I get paid to find out why people get fat. I read statistics about the ever-growing numbers of obese people. I go into schools to weigh children and assess their eating habits. I even see obesity surgery patients as they prepare to get their stomachs stapled. So why is it that when I first look at someone I still have no idea if they're overweight or not?

It's true that you genuinely can't tell with a single sideways glance. If you want to know someone's weight status you have to measure their height and weight and calculate their BMI, or Body Mass Index. If it's over 25: you're overweight. If it's over 30: bad luck, you're obese. These proclamations may sound arbitrary - and many people have quibbles over the BMI's ability to diagnose fatness - but they're based on sound evidence that the risk of health problems goes up for most people at these values.

I would like to add at this juncture that it's not just me walking around with weight-blinkers on. Columbia University's Institute of Human Nutrition runs a specialist obesity course every spring. Last year Mary Horlick showed us three pictures of children and asked us which one was normal-weight.

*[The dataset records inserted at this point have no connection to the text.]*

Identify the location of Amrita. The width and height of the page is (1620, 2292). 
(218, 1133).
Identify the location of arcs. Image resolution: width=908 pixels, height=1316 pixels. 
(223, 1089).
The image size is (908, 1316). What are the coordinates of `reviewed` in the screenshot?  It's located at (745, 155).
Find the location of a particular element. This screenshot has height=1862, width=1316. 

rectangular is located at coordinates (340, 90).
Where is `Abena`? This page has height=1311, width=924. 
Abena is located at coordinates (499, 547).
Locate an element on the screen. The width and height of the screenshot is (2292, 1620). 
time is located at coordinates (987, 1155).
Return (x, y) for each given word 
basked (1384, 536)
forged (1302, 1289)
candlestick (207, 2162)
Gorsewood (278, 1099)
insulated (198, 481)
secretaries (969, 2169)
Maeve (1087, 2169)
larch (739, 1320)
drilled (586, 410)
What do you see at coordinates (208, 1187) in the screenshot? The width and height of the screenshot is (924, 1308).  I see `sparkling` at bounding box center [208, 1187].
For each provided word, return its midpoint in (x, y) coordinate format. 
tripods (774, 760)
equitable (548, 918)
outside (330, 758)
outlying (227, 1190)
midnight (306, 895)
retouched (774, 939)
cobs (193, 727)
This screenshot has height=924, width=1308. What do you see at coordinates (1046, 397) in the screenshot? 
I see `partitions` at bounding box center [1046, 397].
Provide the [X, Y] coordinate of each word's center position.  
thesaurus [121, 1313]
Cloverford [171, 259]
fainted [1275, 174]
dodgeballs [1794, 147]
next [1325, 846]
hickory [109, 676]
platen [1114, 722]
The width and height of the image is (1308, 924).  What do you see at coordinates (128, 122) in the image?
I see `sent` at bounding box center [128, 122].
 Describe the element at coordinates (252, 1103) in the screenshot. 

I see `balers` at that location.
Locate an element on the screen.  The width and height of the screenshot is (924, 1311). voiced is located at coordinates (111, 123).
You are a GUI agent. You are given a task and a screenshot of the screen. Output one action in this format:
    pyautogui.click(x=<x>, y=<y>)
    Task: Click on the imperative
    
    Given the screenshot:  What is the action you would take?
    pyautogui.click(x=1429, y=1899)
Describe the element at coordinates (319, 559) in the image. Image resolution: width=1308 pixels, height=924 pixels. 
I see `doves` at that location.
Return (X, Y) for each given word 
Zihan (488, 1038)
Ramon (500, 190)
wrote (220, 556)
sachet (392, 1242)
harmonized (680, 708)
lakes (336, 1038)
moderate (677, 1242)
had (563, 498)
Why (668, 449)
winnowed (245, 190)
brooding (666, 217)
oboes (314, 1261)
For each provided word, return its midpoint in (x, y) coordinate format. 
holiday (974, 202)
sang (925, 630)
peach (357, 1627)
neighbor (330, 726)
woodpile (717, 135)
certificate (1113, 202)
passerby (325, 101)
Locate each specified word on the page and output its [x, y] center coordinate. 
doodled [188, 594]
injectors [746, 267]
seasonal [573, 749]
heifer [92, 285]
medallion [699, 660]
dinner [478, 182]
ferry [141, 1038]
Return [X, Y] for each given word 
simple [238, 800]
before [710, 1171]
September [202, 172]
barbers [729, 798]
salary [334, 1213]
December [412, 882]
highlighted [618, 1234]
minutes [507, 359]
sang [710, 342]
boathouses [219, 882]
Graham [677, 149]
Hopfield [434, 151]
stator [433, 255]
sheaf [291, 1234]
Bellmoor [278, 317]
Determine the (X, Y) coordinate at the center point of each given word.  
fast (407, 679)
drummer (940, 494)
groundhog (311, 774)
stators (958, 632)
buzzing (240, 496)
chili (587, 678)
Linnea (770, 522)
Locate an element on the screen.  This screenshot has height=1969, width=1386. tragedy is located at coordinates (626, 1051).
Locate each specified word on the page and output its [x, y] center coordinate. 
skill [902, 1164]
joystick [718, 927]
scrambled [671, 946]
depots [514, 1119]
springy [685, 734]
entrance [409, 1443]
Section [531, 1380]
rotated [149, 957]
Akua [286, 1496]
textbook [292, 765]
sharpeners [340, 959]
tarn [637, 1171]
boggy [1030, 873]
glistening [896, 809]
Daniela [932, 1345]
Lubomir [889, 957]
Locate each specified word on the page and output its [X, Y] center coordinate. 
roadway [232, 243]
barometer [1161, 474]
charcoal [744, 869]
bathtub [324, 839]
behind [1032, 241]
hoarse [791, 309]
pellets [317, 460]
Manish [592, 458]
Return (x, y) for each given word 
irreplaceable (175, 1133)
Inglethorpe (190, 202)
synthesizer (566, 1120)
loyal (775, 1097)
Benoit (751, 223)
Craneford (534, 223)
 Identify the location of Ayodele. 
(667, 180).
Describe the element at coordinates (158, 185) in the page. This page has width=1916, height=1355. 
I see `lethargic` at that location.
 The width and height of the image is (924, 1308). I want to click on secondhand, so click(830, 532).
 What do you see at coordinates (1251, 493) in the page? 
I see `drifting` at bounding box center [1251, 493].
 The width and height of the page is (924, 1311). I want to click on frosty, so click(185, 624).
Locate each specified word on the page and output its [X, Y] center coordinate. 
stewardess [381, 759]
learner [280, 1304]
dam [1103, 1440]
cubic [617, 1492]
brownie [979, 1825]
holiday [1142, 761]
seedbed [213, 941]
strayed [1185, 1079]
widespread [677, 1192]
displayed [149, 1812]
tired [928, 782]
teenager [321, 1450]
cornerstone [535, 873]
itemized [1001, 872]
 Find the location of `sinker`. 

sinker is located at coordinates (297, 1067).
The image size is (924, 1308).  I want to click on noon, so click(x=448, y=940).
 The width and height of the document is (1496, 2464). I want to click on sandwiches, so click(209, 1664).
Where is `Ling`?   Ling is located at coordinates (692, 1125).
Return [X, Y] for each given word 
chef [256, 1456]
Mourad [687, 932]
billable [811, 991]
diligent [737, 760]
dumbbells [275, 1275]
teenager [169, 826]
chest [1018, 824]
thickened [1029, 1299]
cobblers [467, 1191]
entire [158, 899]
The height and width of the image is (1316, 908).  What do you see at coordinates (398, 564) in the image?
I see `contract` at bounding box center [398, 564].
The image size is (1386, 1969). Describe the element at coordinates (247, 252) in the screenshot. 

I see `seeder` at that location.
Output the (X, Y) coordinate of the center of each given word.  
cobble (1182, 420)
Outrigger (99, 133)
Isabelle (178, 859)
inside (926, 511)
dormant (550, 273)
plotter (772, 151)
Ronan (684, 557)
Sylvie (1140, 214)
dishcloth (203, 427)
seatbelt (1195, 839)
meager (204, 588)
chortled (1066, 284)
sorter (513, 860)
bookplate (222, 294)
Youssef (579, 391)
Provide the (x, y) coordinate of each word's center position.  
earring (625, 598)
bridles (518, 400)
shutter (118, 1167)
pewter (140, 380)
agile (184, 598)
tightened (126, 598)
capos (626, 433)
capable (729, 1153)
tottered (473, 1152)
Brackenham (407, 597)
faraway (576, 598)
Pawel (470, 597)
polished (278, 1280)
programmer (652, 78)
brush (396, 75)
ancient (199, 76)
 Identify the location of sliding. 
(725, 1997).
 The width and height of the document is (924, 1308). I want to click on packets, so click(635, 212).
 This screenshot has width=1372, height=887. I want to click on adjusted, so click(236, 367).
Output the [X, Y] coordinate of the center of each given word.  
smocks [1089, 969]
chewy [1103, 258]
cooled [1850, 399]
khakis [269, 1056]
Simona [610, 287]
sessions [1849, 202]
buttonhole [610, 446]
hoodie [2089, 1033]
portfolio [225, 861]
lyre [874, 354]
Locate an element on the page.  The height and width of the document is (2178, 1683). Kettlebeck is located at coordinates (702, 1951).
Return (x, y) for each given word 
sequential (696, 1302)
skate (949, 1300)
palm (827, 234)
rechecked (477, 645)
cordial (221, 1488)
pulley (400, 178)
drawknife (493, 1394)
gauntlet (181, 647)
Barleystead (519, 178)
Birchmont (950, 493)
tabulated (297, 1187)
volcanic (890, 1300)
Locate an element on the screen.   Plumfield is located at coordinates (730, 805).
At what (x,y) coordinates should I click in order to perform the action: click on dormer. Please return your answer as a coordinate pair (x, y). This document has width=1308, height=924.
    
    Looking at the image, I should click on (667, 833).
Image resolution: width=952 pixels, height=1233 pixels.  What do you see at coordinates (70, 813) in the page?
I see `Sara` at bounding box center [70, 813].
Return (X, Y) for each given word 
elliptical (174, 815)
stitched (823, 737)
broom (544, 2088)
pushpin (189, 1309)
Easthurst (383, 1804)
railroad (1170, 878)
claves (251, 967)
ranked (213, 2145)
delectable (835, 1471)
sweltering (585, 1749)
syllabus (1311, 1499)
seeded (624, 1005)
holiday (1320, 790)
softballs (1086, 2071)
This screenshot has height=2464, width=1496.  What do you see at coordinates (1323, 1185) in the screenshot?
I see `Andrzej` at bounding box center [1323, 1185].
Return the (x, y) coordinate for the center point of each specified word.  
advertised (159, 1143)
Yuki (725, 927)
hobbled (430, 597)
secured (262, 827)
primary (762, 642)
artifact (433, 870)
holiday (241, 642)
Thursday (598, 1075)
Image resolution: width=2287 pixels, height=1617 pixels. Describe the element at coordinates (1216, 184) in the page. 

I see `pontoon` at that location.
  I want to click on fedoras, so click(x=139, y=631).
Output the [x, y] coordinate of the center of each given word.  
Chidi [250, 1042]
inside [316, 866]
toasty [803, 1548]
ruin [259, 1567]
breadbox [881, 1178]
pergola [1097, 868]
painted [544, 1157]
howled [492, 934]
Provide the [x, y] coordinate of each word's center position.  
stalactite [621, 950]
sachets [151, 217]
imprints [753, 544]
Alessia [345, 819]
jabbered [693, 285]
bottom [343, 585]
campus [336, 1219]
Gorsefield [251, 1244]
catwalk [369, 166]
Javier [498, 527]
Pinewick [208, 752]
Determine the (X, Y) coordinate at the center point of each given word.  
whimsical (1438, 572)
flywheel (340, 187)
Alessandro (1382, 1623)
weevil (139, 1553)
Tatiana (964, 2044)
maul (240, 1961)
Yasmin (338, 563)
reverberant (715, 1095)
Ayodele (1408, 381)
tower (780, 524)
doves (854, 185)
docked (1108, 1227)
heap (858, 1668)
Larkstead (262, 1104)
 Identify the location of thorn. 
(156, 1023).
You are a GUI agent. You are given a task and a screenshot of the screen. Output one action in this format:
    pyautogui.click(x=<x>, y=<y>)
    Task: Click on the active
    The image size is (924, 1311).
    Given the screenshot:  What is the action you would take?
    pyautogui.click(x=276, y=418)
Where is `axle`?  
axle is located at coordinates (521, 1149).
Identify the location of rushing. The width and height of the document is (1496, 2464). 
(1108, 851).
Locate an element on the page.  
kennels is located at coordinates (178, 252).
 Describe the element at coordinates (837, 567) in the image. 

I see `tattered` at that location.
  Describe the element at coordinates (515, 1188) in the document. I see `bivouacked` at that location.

Nearly all of us picked the skinny looking chap on the left. Surprise - even he was clinically overweight according to national growth standards. The only person who got it right was a Brooklyn pediatrician with a simple rule of thumb: Can you see the child's ribs? If not, he's probably overweight.

But perhaps we needn't all throw tantrums and look for new careers just yet. Categorizing people's weight status might not be everything it's cracked up to be.

Despite the fact that most of us are heavier than we should be, being overweight is stigmatized. When tested by stealth, even health professionals treating obese patients betray an anti-fat bias. And sadly, obese children also get a rough deal. In 1961, obesity research veteran Mickey Stunkard showed kids drawings of healthy, disabled and obese children and asked how much they liked them. The obese drawings were liked least of all. This wasn't even a product of the times: when they repeated the experiment in 2001 the obese children were liked even less than before.

These findings make me think that on top of a genuine difficulty in identifying over-fatness, we're understandably reluctant to give people a negative label. When UK charity Weight Concern surveyed a panel of overweight people, they said that to be called ‘obese' or ‘fat' by their doctor was offensive and hurtful. Medical types talk about ‘obesity' in its medical sense, but everyone else thinks about unflattering media and movie portrayals of house-bound super-obese people eating themselves to death - so it's no surprise that we would rather not tar ourselves or others with the term.

This reluctance to acknowledge adult or child obesity could admittedly be a problem if it prevents action to lose weight. It's one thing for adults to advocate for more sensitive language and less obesity bias - but no-one would want a child's weight problem to burgeon due to a lack of recognition.

In my opinion, though, parents may be more aware than we think. When we asked mothers of overweight and obese preschoolers to classify their child's weight, only 6% of them said they were overweight. But when we asked if they were concerned their child may become overweight in the future, 66% said yes. It might just be that everyone would benefit from talking about weight in a more sensitive way.

As for my weight-blindness problem, I don't plan to get caught out again. My new plan is to assume everyone is overweight or obese until I can get them in the lab and run comprehensive and embarrassing testing procedures to prove otherwise. Any volunteers?